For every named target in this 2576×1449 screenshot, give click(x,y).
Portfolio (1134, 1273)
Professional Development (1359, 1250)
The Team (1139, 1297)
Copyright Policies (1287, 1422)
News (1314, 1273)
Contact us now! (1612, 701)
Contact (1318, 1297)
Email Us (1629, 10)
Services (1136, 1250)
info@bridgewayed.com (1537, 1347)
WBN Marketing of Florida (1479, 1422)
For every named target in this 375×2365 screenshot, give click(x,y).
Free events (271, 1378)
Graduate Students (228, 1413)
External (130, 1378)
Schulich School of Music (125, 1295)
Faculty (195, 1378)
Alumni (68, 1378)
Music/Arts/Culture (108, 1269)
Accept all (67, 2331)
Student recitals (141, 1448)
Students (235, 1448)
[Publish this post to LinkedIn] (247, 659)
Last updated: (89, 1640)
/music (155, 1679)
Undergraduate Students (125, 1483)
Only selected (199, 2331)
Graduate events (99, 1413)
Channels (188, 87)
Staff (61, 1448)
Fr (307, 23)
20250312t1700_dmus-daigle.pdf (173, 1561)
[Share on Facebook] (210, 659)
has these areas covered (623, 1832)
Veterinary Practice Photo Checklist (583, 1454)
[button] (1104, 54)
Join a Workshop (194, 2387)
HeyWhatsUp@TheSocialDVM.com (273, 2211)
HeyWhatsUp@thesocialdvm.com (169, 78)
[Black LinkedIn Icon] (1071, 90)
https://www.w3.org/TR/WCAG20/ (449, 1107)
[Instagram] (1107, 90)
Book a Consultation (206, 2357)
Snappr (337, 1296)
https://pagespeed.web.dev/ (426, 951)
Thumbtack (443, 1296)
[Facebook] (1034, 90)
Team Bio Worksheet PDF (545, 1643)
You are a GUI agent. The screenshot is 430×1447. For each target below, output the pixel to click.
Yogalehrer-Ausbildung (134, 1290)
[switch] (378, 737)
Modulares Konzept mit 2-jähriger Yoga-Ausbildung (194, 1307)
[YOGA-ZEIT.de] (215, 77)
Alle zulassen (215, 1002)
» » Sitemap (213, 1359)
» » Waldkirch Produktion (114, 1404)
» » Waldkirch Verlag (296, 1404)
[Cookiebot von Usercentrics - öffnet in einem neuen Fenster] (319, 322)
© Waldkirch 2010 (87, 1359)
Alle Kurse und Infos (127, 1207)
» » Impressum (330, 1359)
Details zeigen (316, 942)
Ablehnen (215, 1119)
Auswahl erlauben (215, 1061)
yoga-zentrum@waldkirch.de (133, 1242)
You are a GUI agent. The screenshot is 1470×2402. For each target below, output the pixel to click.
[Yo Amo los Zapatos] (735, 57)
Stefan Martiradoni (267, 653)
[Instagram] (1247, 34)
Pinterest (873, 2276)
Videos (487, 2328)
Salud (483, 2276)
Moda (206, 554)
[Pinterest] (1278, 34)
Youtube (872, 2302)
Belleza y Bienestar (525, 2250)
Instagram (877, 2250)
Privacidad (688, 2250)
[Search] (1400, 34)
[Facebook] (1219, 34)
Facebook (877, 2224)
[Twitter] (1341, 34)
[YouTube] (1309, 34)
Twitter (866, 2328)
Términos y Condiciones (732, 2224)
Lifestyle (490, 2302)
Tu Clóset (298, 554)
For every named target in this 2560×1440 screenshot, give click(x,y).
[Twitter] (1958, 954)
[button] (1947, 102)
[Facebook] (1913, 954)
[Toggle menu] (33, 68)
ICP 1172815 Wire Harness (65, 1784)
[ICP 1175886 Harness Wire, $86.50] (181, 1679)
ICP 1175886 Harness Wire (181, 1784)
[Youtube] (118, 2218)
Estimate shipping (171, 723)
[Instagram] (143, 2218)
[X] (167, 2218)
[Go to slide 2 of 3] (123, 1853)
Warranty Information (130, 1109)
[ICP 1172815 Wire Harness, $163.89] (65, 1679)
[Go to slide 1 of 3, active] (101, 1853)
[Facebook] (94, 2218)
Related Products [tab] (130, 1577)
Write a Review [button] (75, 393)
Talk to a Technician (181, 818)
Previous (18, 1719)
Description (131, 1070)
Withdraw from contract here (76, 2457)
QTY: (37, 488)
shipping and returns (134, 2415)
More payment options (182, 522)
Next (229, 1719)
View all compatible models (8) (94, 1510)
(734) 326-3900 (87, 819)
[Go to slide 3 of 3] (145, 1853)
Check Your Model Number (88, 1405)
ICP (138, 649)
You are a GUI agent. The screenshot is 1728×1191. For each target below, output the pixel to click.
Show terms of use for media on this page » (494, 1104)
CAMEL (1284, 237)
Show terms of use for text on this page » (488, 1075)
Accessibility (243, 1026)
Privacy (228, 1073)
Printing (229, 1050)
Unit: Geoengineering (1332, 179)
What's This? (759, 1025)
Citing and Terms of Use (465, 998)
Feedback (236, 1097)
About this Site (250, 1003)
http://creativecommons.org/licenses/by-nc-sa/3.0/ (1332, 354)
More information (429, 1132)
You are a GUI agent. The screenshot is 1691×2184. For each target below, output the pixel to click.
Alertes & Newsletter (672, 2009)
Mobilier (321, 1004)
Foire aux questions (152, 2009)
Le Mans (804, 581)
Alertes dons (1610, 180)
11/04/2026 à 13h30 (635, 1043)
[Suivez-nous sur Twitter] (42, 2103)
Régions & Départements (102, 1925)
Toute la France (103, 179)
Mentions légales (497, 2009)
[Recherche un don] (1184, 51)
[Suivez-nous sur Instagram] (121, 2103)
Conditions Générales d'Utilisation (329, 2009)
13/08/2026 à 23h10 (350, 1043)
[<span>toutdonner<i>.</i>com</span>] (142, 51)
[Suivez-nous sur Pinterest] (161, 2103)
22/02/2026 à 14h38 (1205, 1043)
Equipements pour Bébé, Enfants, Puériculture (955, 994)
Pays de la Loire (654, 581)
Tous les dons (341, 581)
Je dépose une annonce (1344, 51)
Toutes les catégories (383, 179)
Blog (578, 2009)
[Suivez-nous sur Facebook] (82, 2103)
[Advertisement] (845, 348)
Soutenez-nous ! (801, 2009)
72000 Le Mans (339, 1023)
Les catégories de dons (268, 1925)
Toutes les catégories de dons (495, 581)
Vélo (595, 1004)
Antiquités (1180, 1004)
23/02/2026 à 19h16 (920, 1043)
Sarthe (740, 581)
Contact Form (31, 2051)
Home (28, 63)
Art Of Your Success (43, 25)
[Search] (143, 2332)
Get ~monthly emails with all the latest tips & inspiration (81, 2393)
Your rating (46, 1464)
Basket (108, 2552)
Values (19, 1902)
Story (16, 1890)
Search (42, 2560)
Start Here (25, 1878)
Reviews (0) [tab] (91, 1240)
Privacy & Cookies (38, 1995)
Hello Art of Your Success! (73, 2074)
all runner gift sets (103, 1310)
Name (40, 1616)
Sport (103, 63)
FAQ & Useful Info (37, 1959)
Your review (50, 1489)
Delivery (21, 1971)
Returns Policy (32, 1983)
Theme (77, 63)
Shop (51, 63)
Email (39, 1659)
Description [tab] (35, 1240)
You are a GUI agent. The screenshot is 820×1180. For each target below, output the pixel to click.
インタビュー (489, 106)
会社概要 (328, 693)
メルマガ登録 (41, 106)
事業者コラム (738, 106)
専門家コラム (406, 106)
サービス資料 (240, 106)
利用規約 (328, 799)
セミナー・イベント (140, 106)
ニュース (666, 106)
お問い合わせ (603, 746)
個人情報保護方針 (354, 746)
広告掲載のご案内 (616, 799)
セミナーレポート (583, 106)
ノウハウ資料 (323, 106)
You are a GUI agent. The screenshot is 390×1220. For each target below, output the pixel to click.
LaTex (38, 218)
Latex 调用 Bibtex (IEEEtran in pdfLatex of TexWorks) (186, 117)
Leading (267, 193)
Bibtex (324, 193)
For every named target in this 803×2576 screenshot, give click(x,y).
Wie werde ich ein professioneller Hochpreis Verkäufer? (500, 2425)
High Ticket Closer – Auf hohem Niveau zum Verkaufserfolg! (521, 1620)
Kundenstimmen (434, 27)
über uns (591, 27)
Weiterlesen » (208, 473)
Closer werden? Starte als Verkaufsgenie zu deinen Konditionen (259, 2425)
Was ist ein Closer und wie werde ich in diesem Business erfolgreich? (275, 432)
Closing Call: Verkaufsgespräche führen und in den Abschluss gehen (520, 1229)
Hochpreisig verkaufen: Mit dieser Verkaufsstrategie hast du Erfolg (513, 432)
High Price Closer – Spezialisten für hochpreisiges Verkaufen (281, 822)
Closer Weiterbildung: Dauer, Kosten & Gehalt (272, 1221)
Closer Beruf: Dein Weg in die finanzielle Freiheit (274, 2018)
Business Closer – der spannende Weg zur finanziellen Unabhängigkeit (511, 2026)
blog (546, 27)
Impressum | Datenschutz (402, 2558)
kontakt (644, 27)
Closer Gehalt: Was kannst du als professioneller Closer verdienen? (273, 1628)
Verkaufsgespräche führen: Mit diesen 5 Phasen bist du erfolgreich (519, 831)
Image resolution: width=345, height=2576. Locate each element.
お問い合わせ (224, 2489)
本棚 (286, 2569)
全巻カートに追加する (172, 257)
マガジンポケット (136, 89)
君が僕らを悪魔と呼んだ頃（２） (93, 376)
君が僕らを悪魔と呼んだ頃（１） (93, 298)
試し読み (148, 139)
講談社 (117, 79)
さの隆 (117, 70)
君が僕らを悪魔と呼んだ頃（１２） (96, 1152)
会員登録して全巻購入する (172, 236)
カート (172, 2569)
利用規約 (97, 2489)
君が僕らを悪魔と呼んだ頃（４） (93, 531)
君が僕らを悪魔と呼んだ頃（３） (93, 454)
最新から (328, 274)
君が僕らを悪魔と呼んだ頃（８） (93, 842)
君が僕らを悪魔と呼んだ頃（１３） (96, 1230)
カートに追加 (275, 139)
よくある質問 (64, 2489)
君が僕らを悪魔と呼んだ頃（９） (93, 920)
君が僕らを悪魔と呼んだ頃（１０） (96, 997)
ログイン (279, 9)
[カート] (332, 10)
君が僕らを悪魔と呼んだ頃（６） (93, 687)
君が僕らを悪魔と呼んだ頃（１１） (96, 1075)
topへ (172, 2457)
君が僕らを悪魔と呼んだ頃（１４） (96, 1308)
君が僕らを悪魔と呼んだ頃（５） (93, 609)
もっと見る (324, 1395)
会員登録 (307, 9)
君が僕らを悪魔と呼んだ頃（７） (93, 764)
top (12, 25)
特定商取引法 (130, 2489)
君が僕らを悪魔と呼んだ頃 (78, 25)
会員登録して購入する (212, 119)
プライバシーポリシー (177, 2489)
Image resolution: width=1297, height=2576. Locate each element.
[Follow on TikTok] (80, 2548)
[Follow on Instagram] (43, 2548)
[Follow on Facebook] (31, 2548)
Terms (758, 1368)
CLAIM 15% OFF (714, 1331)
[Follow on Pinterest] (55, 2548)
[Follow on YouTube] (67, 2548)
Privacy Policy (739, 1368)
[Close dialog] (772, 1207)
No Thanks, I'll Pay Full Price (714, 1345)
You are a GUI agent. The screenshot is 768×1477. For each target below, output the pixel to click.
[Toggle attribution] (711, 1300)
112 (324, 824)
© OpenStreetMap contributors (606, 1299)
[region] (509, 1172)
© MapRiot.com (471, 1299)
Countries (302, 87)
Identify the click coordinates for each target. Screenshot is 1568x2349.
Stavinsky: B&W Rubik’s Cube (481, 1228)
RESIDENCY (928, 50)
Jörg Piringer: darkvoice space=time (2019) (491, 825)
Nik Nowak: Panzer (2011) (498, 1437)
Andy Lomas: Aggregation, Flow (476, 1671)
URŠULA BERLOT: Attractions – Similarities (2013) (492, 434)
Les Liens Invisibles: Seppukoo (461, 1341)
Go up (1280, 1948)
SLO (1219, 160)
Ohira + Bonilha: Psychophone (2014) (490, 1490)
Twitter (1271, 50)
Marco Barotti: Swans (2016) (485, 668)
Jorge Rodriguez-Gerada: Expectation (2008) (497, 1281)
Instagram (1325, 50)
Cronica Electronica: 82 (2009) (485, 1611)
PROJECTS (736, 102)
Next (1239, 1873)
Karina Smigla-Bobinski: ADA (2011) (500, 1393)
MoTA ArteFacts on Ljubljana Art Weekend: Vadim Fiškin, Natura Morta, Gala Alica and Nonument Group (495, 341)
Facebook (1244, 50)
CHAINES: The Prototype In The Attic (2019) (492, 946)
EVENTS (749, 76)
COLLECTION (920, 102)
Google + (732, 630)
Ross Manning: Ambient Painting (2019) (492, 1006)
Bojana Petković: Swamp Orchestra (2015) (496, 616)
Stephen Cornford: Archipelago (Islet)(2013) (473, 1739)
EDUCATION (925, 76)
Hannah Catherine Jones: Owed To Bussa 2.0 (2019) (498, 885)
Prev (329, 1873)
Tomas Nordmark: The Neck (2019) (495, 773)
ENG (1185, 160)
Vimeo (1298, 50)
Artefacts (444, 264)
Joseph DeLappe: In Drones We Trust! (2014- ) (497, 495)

━━━━

**What to do:**
Only the lines from the first line of the records through the one containing "Fr (307, 23)" should be reproduced, exactly, with both of them included.

**Exercise output:**
For every named target in this 2576×1449 screenshot, give click(x,y).
Portfolio (1134, 1273)
Professional Development (1359, 1250)
The Team (1139, 1297)
Copyright Policies (1287, 1422)
News (1314, 1273)
Contact us now! (1612, 701)
Contact (1318, 1297)
Email Us (1629, 10)
Services (1136, 1250)
info@bridgewayed.com (1537, 1347)
WBN Marketing of Florida (1479, 1422)
For every named target in this 375×2365 screenshot, give click(x,y).
Free events (271, 1378)
Graduate Students (228, 1413)
External (130, 1378)
Schulich School of Music (125, 1295)
Faculty (195, 1378)
Alumni (68, 1378)
Music/Arts/Culture (108, 1269)
Accept all (67, 2331)
Student recitals (141, 1448)
Students (235, 1448)
[Publish this post to LinkedIn] (247, 659)
Last updated: (89, 1640)
/music (155, 1679)
Undergraduate Students (125, 1483)
Only selected (199, 2331)
Graduate events (99, 1413)
Channels (188, 87)
Staff (61, 1448)
Fr (307, 23)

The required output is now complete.